### Entries
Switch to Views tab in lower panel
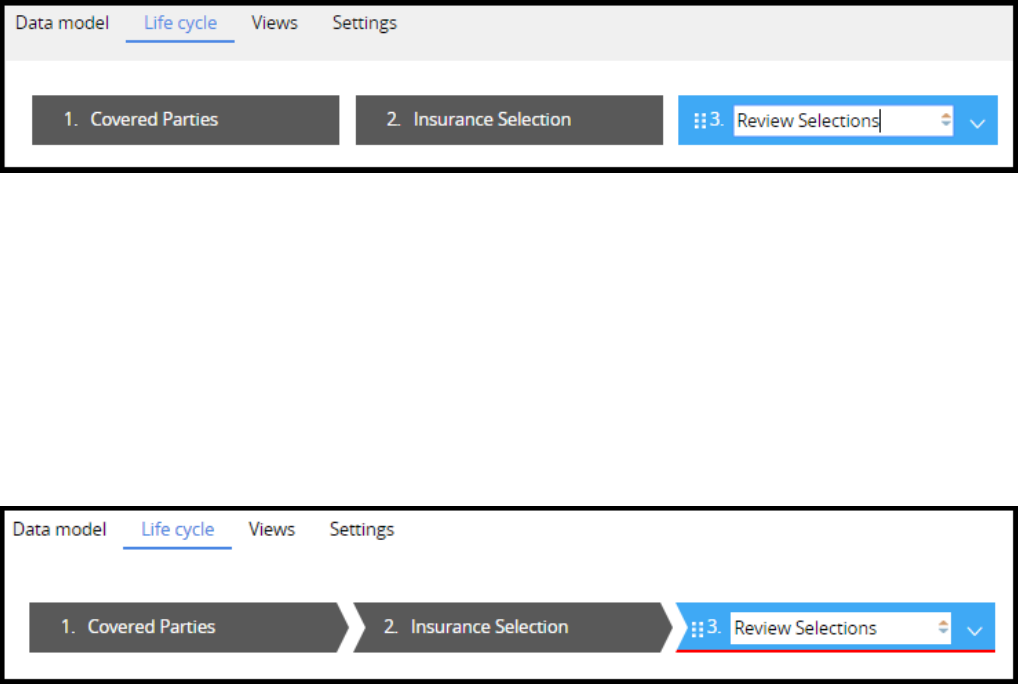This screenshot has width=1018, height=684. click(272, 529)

* * *

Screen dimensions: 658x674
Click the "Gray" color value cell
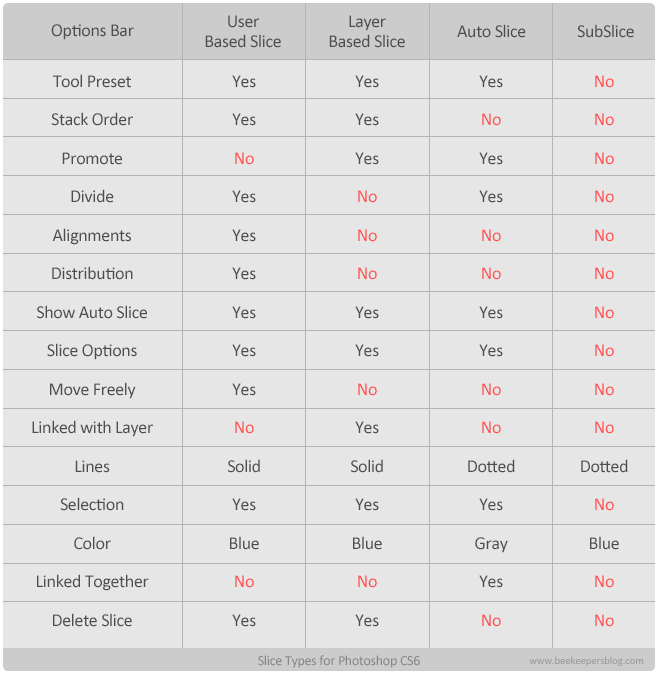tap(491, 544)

### Problem statement
Could you rename "Gray" to "Slate" in the lines starting with the line containing "Screen dimensions: 658x674" and going on through the line containing "tap(491, 544)", keeping everything else unchanged and leaving the pictures out?

### Exercise solution
Screen dimensions: 658x674
Click the "Slate" color value cell
tap(491, 544)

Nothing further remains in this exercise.